- Required work:
Only a number is wanted: how many lines of the entries include the string "computer"?

- Records for this exercise:
------------------------------------------------------------

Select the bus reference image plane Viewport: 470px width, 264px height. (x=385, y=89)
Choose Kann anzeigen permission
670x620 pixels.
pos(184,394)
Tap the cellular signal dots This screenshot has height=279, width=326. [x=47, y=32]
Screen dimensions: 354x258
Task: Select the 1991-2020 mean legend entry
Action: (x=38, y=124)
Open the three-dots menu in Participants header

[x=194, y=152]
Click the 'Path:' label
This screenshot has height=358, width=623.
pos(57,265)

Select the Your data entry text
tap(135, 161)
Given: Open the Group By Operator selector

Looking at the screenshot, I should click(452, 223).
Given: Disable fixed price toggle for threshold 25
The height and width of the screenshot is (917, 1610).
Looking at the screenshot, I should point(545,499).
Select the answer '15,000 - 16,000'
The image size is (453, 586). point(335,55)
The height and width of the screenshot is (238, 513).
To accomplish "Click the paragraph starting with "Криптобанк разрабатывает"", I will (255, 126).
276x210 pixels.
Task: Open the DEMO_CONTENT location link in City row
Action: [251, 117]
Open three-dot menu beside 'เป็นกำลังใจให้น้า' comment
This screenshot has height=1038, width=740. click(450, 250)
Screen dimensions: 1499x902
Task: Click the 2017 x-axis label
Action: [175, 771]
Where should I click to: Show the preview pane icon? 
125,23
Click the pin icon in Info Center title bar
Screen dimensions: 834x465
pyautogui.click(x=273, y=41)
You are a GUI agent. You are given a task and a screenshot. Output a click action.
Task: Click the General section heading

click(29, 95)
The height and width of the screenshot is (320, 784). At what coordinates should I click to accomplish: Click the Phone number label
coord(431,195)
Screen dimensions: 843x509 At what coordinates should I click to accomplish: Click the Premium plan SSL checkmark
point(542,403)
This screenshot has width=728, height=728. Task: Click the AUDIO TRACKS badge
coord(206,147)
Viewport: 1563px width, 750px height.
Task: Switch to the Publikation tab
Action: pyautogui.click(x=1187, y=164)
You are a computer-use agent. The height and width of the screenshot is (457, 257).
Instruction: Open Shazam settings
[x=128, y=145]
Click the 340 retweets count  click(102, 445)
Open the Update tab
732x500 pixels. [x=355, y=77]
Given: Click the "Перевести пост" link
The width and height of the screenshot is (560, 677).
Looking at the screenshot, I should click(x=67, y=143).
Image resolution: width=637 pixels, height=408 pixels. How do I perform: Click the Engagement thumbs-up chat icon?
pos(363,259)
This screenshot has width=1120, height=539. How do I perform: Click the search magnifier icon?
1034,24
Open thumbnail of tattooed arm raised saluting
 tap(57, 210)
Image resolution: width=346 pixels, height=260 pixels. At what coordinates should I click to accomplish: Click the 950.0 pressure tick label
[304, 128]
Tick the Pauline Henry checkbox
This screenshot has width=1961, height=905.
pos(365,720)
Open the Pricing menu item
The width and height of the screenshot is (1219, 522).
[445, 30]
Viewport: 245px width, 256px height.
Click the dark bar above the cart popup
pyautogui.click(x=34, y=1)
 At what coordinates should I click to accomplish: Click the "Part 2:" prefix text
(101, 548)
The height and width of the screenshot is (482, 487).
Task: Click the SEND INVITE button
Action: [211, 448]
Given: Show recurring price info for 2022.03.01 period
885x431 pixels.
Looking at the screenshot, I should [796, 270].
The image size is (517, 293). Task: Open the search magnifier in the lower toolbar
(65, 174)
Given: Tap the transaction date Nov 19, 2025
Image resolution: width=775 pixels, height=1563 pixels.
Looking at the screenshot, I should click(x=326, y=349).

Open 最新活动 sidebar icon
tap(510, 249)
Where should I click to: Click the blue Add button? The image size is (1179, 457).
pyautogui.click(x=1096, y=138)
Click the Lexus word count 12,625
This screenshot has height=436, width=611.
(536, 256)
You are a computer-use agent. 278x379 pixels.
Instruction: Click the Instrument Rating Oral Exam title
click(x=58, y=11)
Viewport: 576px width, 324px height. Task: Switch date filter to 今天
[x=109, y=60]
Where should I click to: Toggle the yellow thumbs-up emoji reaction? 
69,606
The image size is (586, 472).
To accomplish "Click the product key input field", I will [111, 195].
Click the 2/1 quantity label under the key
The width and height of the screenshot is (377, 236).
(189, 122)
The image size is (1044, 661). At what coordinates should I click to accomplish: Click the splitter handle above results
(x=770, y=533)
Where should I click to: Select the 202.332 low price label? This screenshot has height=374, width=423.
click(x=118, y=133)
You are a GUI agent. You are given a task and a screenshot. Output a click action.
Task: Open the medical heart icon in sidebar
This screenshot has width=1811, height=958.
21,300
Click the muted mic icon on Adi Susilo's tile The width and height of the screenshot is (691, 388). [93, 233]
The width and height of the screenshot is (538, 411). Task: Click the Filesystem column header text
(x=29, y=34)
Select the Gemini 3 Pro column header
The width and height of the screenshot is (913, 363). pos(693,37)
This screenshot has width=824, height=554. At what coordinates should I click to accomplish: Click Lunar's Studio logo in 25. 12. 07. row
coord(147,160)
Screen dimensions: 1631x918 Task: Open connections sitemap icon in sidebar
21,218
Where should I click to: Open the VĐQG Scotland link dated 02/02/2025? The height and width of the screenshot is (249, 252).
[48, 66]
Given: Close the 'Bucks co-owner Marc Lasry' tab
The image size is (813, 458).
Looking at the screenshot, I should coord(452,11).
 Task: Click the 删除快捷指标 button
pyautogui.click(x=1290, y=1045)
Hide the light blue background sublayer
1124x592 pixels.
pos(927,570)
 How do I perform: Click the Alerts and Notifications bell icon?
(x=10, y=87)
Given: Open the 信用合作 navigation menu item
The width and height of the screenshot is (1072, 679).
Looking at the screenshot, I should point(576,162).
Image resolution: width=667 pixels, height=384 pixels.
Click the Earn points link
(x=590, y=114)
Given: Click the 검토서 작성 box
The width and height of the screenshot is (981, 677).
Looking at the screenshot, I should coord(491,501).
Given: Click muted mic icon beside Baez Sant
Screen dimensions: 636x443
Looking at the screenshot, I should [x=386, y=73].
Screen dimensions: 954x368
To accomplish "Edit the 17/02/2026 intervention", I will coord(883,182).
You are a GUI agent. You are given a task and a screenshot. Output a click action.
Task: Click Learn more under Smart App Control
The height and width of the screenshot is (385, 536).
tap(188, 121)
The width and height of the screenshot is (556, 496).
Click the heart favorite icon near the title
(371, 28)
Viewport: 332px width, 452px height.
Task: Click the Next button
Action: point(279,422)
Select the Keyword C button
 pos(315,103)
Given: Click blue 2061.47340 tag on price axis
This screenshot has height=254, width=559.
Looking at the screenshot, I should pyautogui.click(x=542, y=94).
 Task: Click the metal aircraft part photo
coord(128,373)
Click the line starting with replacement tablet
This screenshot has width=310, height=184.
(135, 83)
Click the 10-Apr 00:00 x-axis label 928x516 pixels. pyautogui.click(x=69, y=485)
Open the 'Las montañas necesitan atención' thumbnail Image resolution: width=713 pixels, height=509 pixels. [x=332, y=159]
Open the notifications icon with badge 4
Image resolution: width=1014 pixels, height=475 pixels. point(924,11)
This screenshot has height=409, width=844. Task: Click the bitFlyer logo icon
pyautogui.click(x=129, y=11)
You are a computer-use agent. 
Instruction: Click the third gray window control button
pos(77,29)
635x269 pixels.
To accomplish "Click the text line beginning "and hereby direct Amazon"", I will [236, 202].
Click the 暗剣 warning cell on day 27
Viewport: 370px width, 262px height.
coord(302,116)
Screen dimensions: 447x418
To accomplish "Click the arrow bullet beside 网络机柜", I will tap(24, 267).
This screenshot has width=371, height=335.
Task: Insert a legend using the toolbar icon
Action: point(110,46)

------------------------------------------------------------

- Task output:
3